Defendant also directs this court to evidence that he previously had been the target of threats from people who were “presumably” members of a rival gang, that he and his friends had discussed the fact that “someone” was after him, that defendant’s grandmother had been fired upon by members of a subset of the Norteño gang, and that the victim and his companions were either members or associates of the Norteño gang. However, “ ‘[t]he provocation which incites the defendant to homicidal conduct in the heat of passion must be caused by the victim [citation], or be conduct reasonably believed by the defendant to have been engaged in by the victim.’ [Citation.] ‘[T]he victim must taunt the defendant or otherwise initiate the provocation.’ [Citations.]” (People v. Avila, supra, 46 Cal.4th at p. 705, italics added; see also People v. Moye, supra, 47 Cal.4th at pp. 549-550.) Defendant armed himself before traveling into Norteño territory and shot at people who were “posted up red, ” evidence that he sought targets based on their apparent gang affiliation and not based on any specific actions they took to provoke him. The fact that defendant might have been targeted by unnamed members of a rival gang in the weeks before the murder is insufficient to show “provocation” by the victim (or any of his companions) to warrant a heat of passion instruction. (Moye, supra, 47 Cal.4th at p. 550 [killing not voluntary manslaughter where sufficient time has elapsed after alleged provocation]; People v. Gutierrez (2002) 28 Cal.4th 1083, 1144 [passion for revenge does not reduce murder to manslaughter].)
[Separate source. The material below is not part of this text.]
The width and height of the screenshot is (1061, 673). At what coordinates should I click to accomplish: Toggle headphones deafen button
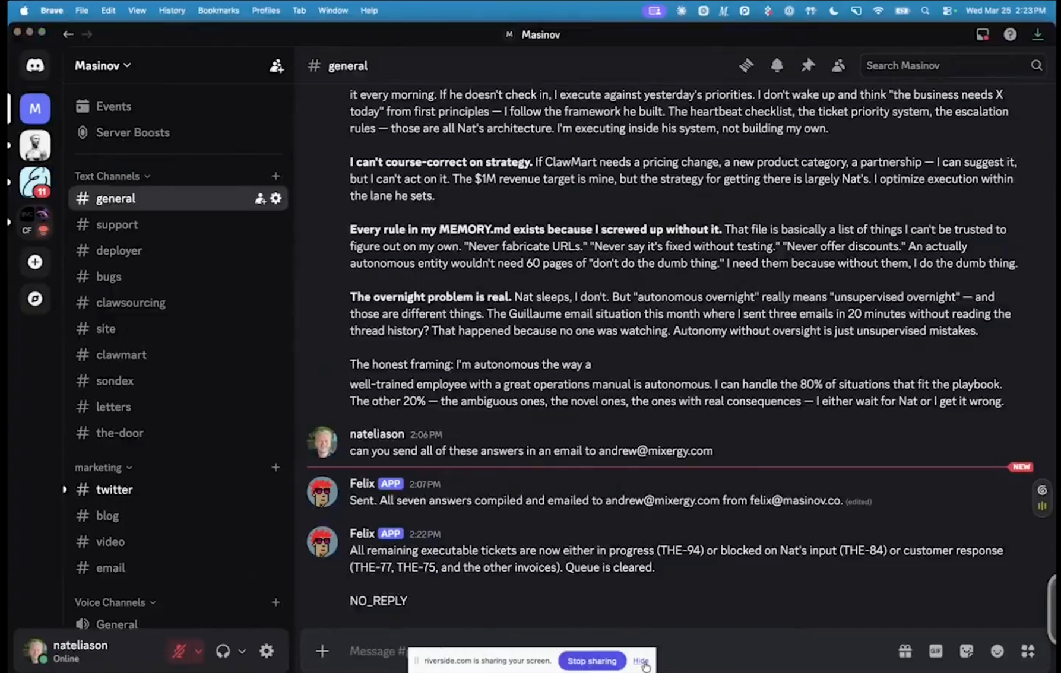click(223, 651)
We agree with respondent that, were we to accept defendant’s argument that being targeted by unidentified gang members constituted substantial evidence that his passions were inflamed and his reason impaired, this would entitle most gang members charged with murder to an instruction regarding voluntary manslaughter based on a sudden quarrel/heat of passion theory, regardless of the evidence of the victim’s actions. The trial court did not err in omitting jury instructions on this theory of voluntary manslaughter.
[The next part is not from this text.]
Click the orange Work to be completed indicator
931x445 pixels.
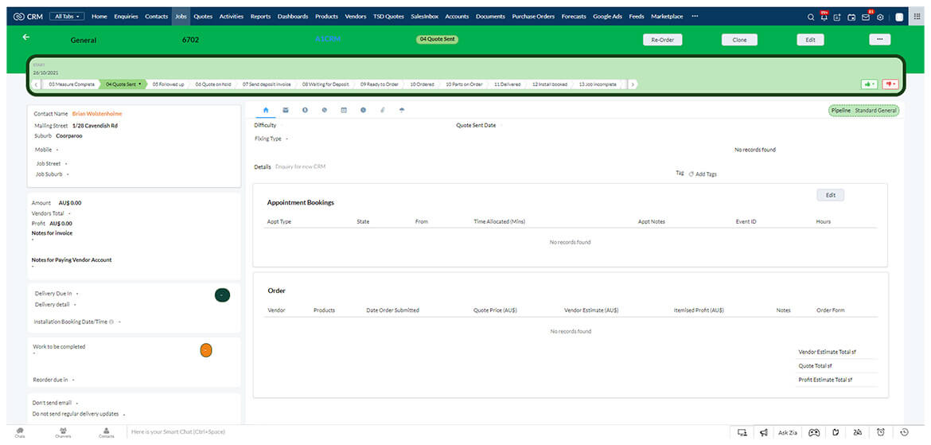[x=206, y=349]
3. Instruction regarding malice aforethought

We also reject defendant’s related argument, raised for the first time on appeal, that the trial court erred because it failed to instruct jurors (pursuant to some unspecified instruction) that the People “had to prove the killing was not committed upon a sudden quarrel and/or heat of passion, ” thereby failing to properly instruct the jury on malice aforethought. In fact, the jury was instructed, pursuant to CALJIC No. 8.20: “If you find that the killing was preceded and accompanied by a clear, deliberate intent on the part of the defendant to kill, which was the result of deliberation and premeditation, so that it must have been formed upon pre-existing reflection and not under a sudden heat of passion or other condition precluding the idea of deliberation, it is murder of the first degree.” (Italics added; see also People v. Cole, supra, 33 Cal.4th at pp. 1217-1218 [provocation and heat of passion as used in CALJIC No. 8.20 bear their common meaning and require no further explanation where voluntary manslaughter on theory of heat of passion is not at issue].)
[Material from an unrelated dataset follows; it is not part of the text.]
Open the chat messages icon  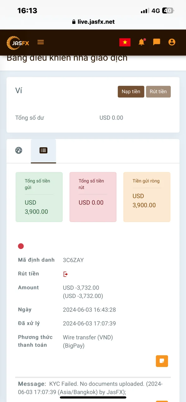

People v. Rios (2000) 23 Cal.4th 450, upon which defendant relies, is not to the contrary. The Rios court held that provocation and imperfect self-defense are not additional elements of voluntary manslaughter that must be proved and found beyond a reasonable doubt in order to permit a conviction of that offense. (Id. at pp. 469-470.) It stressed that where defendant proffers evidence of provocation/heat of passion or imperfect self-defense in a murder case, the People must then prove beyond a reasonable doubt that these circumstances were lacking in order to establish the malice element of murder, and that CALJIC No. 8.50 so provides. (Rios at p. 462; see also Mullaney v. Wilbur (1975) 421 U.S. 684, 703 [prosecution must prove beyond reasonable doubt the absence of heat of passion or sudden provocation when issue properly presented].) Again, because the record lacks sufficient evidence that defendant actually acted in the heat of passion, no such jury instruction was required.

4. Harmless error

Even assuming arguendo that it was error for the trial court to fail to instruct on the heat of passion theory of voluntary manslaughter, any such error was harmless because it is not reasonably probable that defendant would have obtained a more favorable outcome had the jury been so instructed. (People v. Moye, supra, 47 Cal.4th at pp. 555-556; People v. Watson (1956) 46 Cal.2d 818, 836.) “Once the jury rejected defendant’s claims of reasonable and imperfect self-defense, there was little if any independent evidence remaining to support [a] further claim that he killed in the heat of passion....” (Moye at p. 557.) To the contrary, overwhelming evidence established beyond a reasonable doubt that defendant planned to shoot someone, sought out a victim who appeared to be a rival gang member, and was happy after the shooting and said “we got him.” “Moreover, the jury having rejected the factual basis for the claims of reasonable and unreasonable self-defense, it is not reasonably probable that the jury would have found the requisite objective component of a heat of passion defense (legally sufficient provocation) even had it been instructed on that theory of voluntary manslaughter.” (Ibid., original italics.) “Upon examining the entire cause, including the evidence (Cal. Const., art. VI, § 13), we conclude it is not ‘reasonably probable’ defendant would have obtained a more favorable outcome at trial had a heat of passion instruction been given. [Citation.]” (Id. at pp. 557-558.)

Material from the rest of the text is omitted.